> **Instructions to follow**: Only the lines from the one with "You are a GUI" to the end of the data below should be given again, exactly, with both ends included and pictures omitted.

> **Stored records**:

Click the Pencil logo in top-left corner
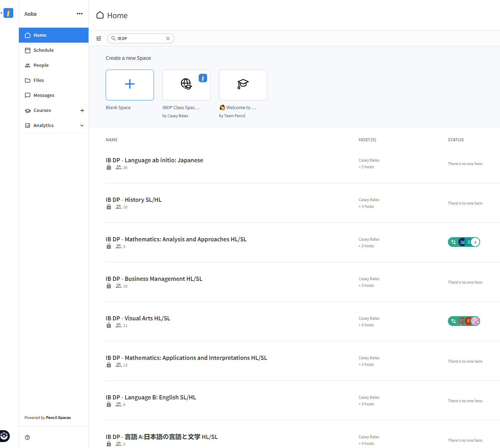Viewport: 500px width, 448px height. 8,13
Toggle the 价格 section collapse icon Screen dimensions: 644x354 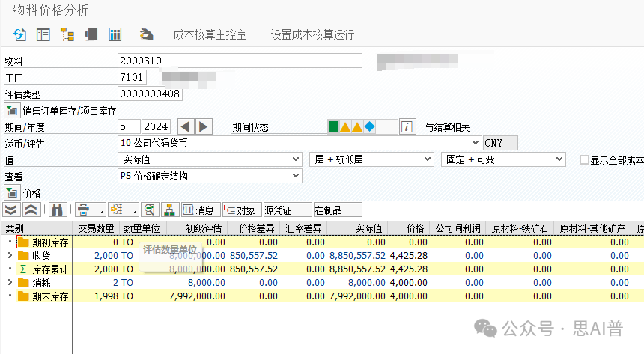[12, 193]
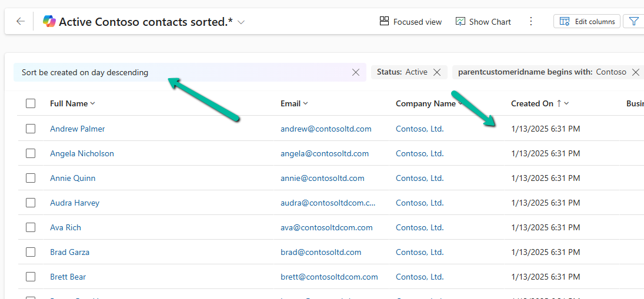The height and width of the screenshot is (299, 644).
Task: Click the Show Chart button
Action: 483,22
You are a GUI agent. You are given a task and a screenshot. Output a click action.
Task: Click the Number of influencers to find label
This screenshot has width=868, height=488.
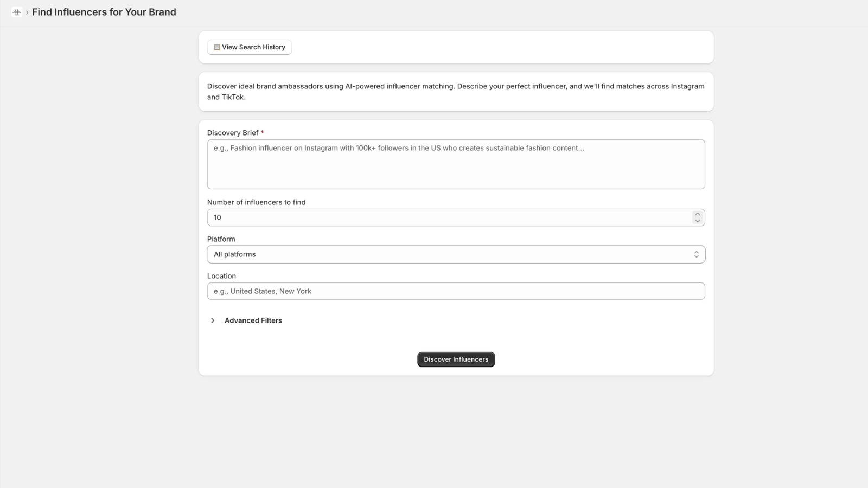256,202
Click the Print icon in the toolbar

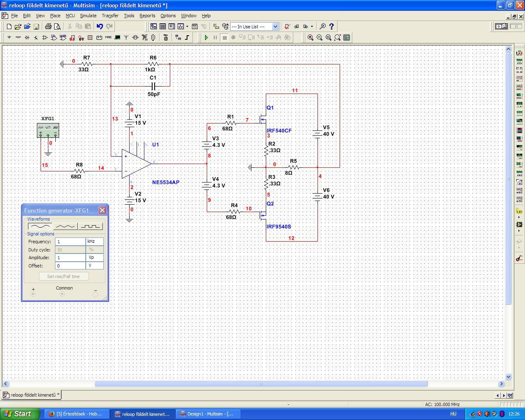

> **Completed task**:
You are a GUI agent. You are given a task and a screenshot. Output a click action.
Task: Click the Number of influencers to find label
This screenshot has width=868, height=488.
256,202
Click the Print icon in the toolbar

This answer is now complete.